Im Ausland lebende nur schwer erreichbare Eltern bleiben Inhaber der elterlichen Sorge

Die Vormundschaft für ein Kind muss nicht allein deshalb eingerichtet werden, weil Vater und Mutter im Ausland (hier: in Afghanistan) wohnen und dort nur schwer zu erreichen sind. Die Eltern bleiben in diesem Fall auch dann Inhaber der elterlichen Sorge, wenn sie deren Ausübung einer dritten Person übertragen haben.

OLG Koblenz 24.2.2011, 11 UF 153/11
Der Sachverhalt:
Das Verfahren betrifft einen Antrag auf Einrichtung einer Vormundschaft für einen 10-jährigen Jungen aus Afghanistan. Das Kind lebt seit mehreren Jahren in Deutschland, die Eltern leben in Afghanistan und sind dort nur schwer zu erreichen. Der Junge leidet an einem mehrfachen Herzfehler. Durch Vermittlung einer Hilfsorganisation lebt er seit Oktober 2008 mit Zustimmung seiner in Afghanistan verbliebenen Eltern bei der Antragstellerin in Deutschland. Auf diese Weise kann das Kind die erforderliche medizinische Versorgung erhalten, die in Afghanistan nicht gesichert wäre.

Die Antragstellerin beantragte die Einrichtung einer Vormundschaft und trug zur Begründung vor, der Rechtsstatus des Kindes sei ungeklärt, die Eltern des Kindes seien in Afghanistan nur schwer zu erreichen und deshalb an der Ausübung der elterliche Sorge gehindert. Eine Postanschrift existiere nicht. Da die Eltern nur ihre Muttersprache sprächen, könne sie nicht direkt und nicht jederzeit mit ihnen kommunizieren, sondern nur über Dritte wie den Dorfvorsteher oder den Vorsteher der Moschee des kleinen Ortes, in dem die Eltern leben.

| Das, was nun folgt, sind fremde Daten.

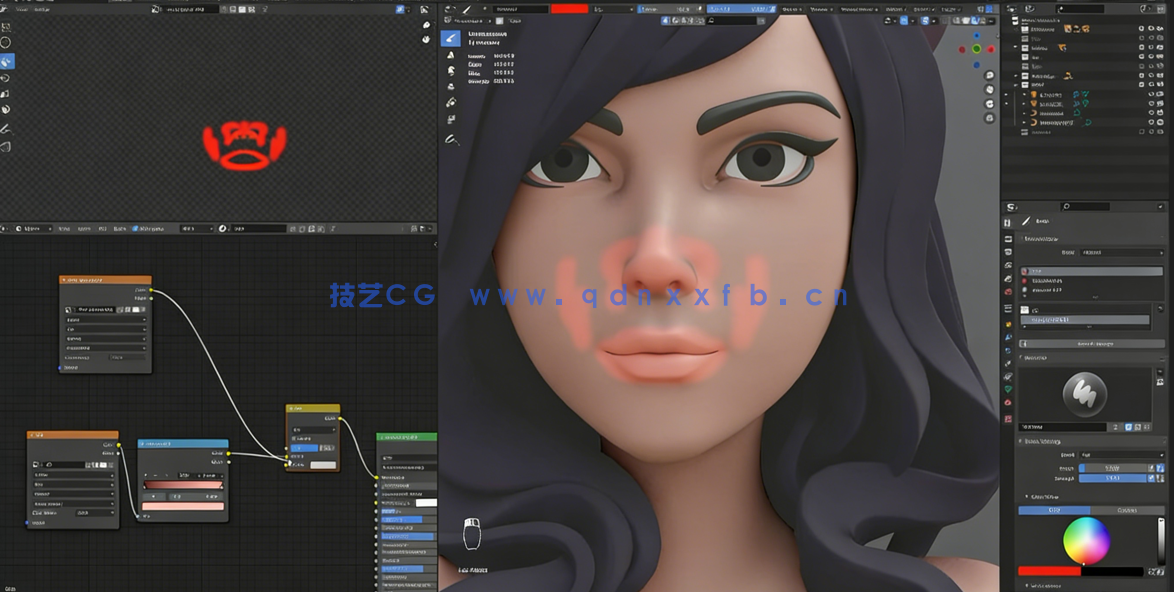Image resolution: width=1174 pixels, height=592 pixels.
Task: Switch to the Color tab in the color picker
Action: 1052,510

Das AG - Familiengericht - wies den Antrag auf Einrichtung einer Vormundschaft zurück. Die sofortige Beschwerde der Antragstellerin gegen diese Entscheidung hatte vor dem OLG keinen Erfolg.

Die Gründe:
Die Einrichtung einer Vormundschaft ist nicht erforderlich, da das Kind weiter unter der elterlichen Sorge seiner in Afghanistan lebenden Eltern steht.

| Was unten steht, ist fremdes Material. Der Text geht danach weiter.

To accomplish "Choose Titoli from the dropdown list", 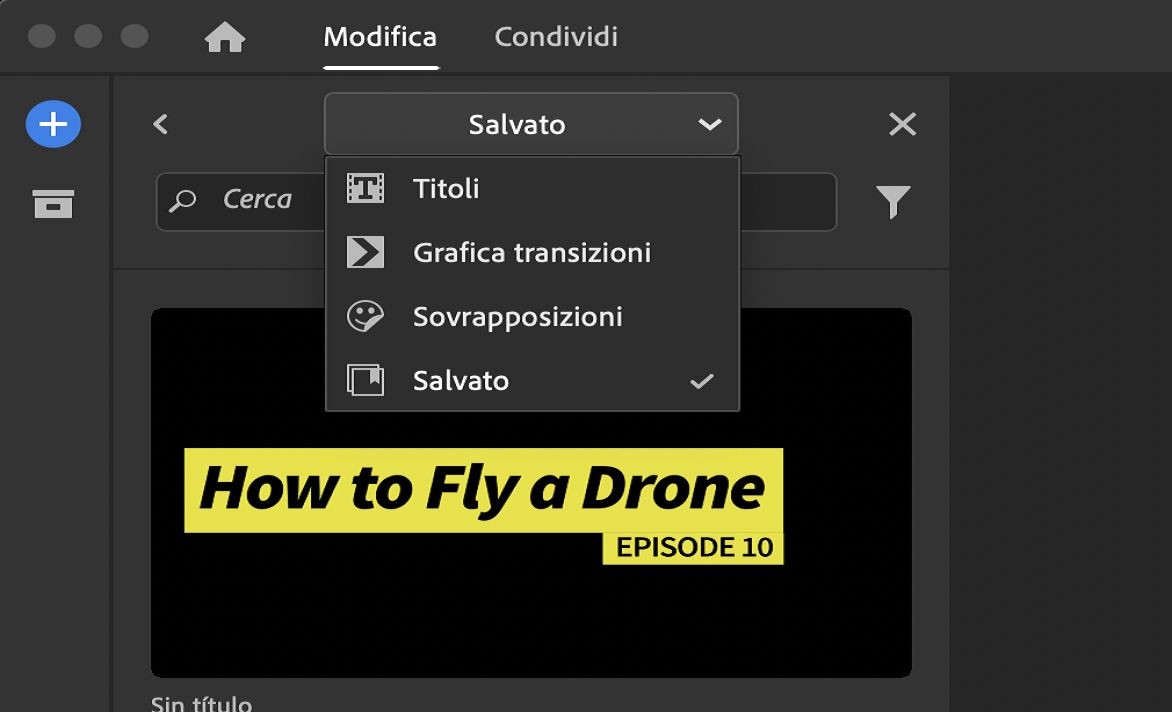I will pyautogui.click(x=532, y=188).
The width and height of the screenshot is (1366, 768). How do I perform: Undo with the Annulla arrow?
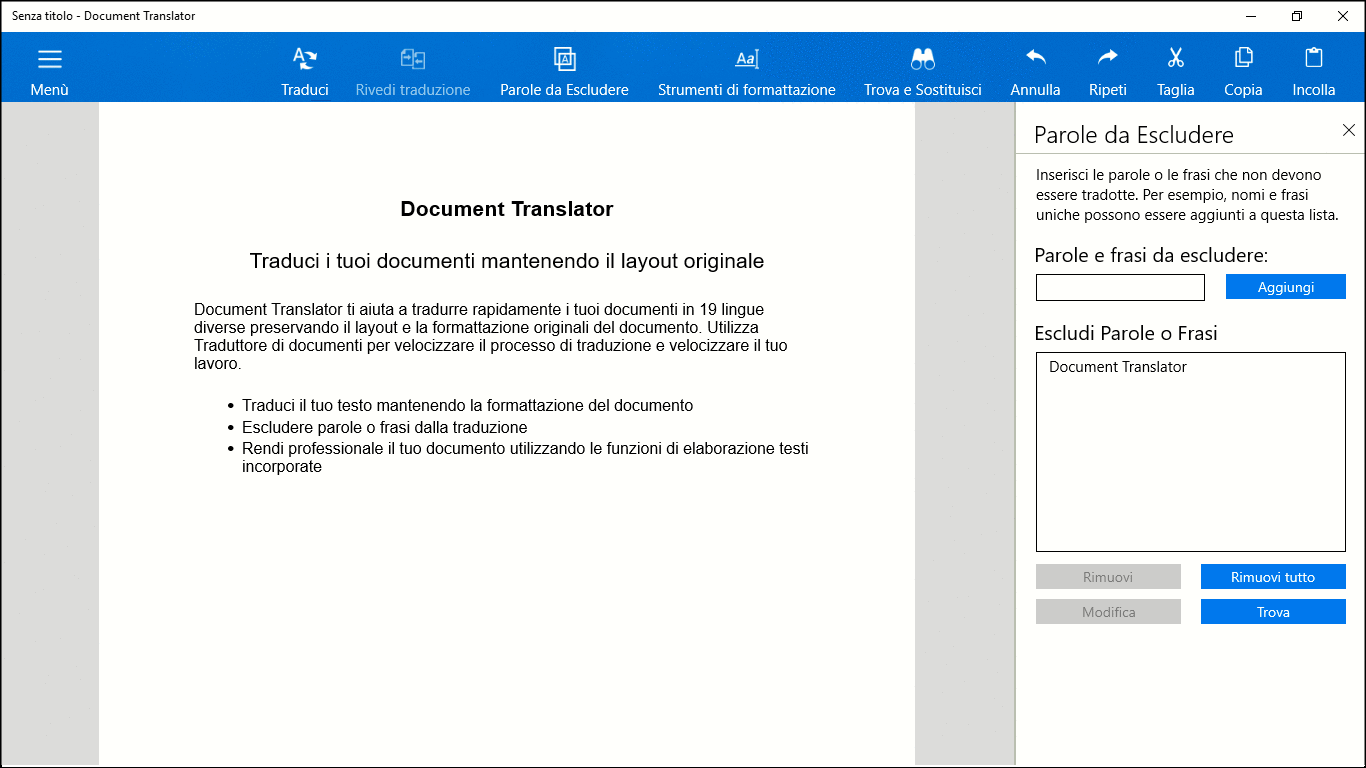click(x=1035, y=60)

Diese haben zwar die Ausübung der elterlichen Sorge in zulässiger Weise bis auf Weiteres auf die Antragstellerin übertragen, können die erteilte Vollmacht aber jederzeit widerrufen und die Sorgerechtsverantwortung wieder selbst übernehmen. Eine Vormundschaft ist nur dann einzurichten, wenn ein Minderjähriger nicht unter elterlicher Sorge steht.

Die elterliche Sorge ruht auch nicht. Dies ist nur dann der Fall, wenn die Eltern die elterliche Sorge tatsächlich über längere Zeit nicht ausüben können. Hierzu reicht die bloße physische Abwesenheit nicht aus, wenn die Eltern - wie hier - ihr Kind bei Dritten gut versorgt wissen und auch aus der Ferne Einfluss auf die Ausübung der elterlichen Sorge nehmen können.

Im Streitfall sind die Eltern des Kindes erreichbar, wenn auch mühsam und über Umwege. Die Eltern sind auch in der Lage, selbst Kontakt zu ihrem Kind aufzunehmen. Dass sie auf die elterliche Sorge in den vergangenen Jahren keinen Einfluss genommen haben, steht diesem Ergebnis nicht entgegen.